Is there a petition somewhere to officially make homegrown singer JJ Lin Singapore’s national treasure? In an industry as tough as the Mandarin music scene, the talented singer-songwriter not only made it in but now stands shoulder-to-shoulder with the best, including the king of pop Jay Chou.
With 13 albums under his belt — most of which were arranged and produced by himself, the many songs he had written for other A-listers, and thriving business ventures that display his savviness, JJ has flown the Singapore flag high and proud. As he celebrates his 38th birthday on March 27, KKBOX remembers five times JJ Lin made us swell with pride.
#1 When his 2018 and 2019 Sanctuary World Tours filled out a four-night concert at Singapore Indoor Stadium and a two-night concert at the National Stadium.
At the 15th year mark of his career, JJ’s two-part Sanctuary World Tour was a fitting homecoming for the homeboy. His first in 2018 sold out in a matter of hours and his second the following year was so highly sought-after, a second show was added. The hugely successful world tour went to more than 20 cities, and featured material from his last album in 2017, Message In A Bottle, as well as his huge body of works, including earlier hits like ‘A Thousand Years Later’, ‘If Only’ and ‘Never Learn’.

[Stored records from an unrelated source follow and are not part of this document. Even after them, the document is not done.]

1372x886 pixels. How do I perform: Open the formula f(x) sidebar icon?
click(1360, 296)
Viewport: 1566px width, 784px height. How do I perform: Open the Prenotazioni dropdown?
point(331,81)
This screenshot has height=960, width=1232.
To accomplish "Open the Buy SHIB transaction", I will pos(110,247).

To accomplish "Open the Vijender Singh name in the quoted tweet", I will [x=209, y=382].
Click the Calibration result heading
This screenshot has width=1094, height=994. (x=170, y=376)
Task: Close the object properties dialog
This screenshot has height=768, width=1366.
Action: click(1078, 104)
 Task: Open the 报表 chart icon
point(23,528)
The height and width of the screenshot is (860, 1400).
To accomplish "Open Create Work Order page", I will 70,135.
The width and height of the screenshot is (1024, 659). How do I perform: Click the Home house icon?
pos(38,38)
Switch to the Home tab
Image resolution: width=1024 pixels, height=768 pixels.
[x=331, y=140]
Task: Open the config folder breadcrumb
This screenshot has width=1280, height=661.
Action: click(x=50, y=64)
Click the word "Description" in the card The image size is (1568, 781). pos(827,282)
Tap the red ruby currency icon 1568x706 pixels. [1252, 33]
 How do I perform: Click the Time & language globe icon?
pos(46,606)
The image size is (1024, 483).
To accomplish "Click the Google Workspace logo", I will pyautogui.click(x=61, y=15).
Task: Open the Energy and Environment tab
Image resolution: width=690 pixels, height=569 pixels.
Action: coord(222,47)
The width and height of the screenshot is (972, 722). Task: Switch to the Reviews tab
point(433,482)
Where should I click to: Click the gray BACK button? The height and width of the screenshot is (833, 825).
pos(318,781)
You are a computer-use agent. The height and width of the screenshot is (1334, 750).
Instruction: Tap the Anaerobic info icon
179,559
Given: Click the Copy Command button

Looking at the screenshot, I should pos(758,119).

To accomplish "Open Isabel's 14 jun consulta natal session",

#2 When we sing A-Mei’s ‘Remember’ and remember that JJ is the one who wrote one of the most heartbreaking ballads of our generation.
JJ wrote this song when he was 18 years old, drawing from an experience with his then-girlfriend from junior college. The St Andrew’s JC alum wouldn’t have guessed that two years later, his composition would be picked up by Taiwanese superstar A-Mei, go on to become a massive hit across Asia, and find continued fame even after all these years. The song became one of the most definitive songs of Mandopop in the noughties and established JJ’s songwriting capabilities in the industry.
His other composition works include Vivian Hsu’s hit ‘Smiling Eyes’ and A-do’s ‘Let Go’. JJ would later cover ‘Remember’ in his eighth album She Says, alongside a follow-up to this hugely popular song, also titled ‘She Says’.
#3 When we realise what a sweet soul he is through the way he ‘fanboys’ over his fangirls and surprises buskers by joining them for a tune.
As if his songwriting prowess and superb vocals are not reasons enough for us to love him, JJ endears himself to fans in the sweetest ways. In 2015, amused to encounter a busker singing his breakout hit ‘River South’ from his Haven album, JJ, who was shopping on Taiwan streets with his friends, decided to join the busker in an impromptu duet. The Facebook clip he uploaded drew over 4 million views. Last year, he posted a photo of a fangirl who was taking pictures in front of his Taipei office and even surprised several fans in person at his Miracle Coffee in Shanghai, China. Talk about impeccable fan service.
#4 When he became the first Asian to be invited to Wimbledon.
In 2017, JJ was the first Asian in the history of Wimbledon to score an invite to the prestigious tennis tournament. The guest list included Hollywood celebrities like Uma Thurman and Benedict Cumberbatch, as well as royalties like Prince William and Kate Middleton. It was no surprise he was Wimbledon-approved — he had won big at the previous year’s Golden Melody Award and he had released a well-received music documentary If Miracles Had A Sound. He was also trending massively in China thanks to his involvement his reality TV singing contests like Dream Voice and The Voice of China.
View this post on Instagram
#5 When he got crowned Best Male Mandarin Singer in the Golden Melody Awards twice.
… That puts him in the league of Jay Chou and Wang Leehom, who have both won the prize twice as well. The prolific singer-composer-musician was nominated for the highest accolade of Best Mandarin Singer five times in the course of his career. It was the two self-produced albums Stories Untold in 2014 and From M.E to Myself in 2016 that sealed his wins. Both albums yielded hit songs such as ‘Practice Love’, ‘Twilight’, ‘You and Me’ and ‘The Key’, all of which are now considered classic works.